— WORK INSTRUCTIONS —
Pick out all lines in the listing holding the string "will" and copy them.
START SOURCE INFORMATION
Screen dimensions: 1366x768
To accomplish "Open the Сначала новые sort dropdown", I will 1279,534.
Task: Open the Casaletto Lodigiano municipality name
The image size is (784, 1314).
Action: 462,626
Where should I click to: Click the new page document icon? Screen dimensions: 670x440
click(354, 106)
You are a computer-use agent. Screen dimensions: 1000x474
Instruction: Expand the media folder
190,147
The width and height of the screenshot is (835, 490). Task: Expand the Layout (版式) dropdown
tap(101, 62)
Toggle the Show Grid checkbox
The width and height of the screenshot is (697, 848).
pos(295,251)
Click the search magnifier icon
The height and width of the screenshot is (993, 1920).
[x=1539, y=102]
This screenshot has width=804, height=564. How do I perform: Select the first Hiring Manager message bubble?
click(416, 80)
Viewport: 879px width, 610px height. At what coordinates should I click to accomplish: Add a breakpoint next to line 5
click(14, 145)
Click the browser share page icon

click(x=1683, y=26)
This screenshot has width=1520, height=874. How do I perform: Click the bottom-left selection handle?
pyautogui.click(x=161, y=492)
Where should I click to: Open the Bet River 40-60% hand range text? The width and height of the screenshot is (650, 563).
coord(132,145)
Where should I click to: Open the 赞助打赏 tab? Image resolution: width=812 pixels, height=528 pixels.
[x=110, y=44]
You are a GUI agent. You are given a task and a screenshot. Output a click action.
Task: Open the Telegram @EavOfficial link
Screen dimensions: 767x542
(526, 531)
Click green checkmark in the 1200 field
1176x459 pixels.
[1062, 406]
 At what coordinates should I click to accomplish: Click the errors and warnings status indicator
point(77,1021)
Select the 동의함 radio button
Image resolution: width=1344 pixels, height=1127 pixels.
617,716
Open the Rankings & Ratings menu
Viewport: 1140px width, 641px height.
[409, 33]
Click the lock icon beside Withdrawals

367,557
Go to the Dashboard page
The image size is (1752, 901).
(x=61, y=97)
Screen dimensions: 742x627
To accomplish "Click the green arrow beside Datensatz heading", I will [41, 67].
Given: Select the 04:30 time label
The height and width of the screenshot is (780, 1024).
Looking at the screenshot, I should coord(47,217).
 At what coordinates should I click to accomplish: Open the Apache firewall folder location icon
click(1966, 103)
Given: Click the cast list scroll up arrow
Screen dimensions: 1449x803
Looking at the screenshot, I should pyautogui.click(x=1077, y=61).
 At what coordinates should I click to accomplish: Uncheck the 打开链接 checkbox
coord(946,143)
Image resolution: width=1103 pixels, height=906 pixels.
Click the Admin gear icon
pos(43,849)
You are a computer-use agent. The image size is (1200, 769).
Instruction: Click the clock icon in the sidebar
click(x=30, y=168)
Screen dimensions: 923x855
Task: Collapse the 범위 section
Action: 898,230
END SOURCE INFORMATION
— SOLVED EXERCISE —
To accomplish "Open the Сначала новые sort dropdown", I will 1279,534.
To accomplish "Click the green arrow beside Datensatz heading", I will [41, 67].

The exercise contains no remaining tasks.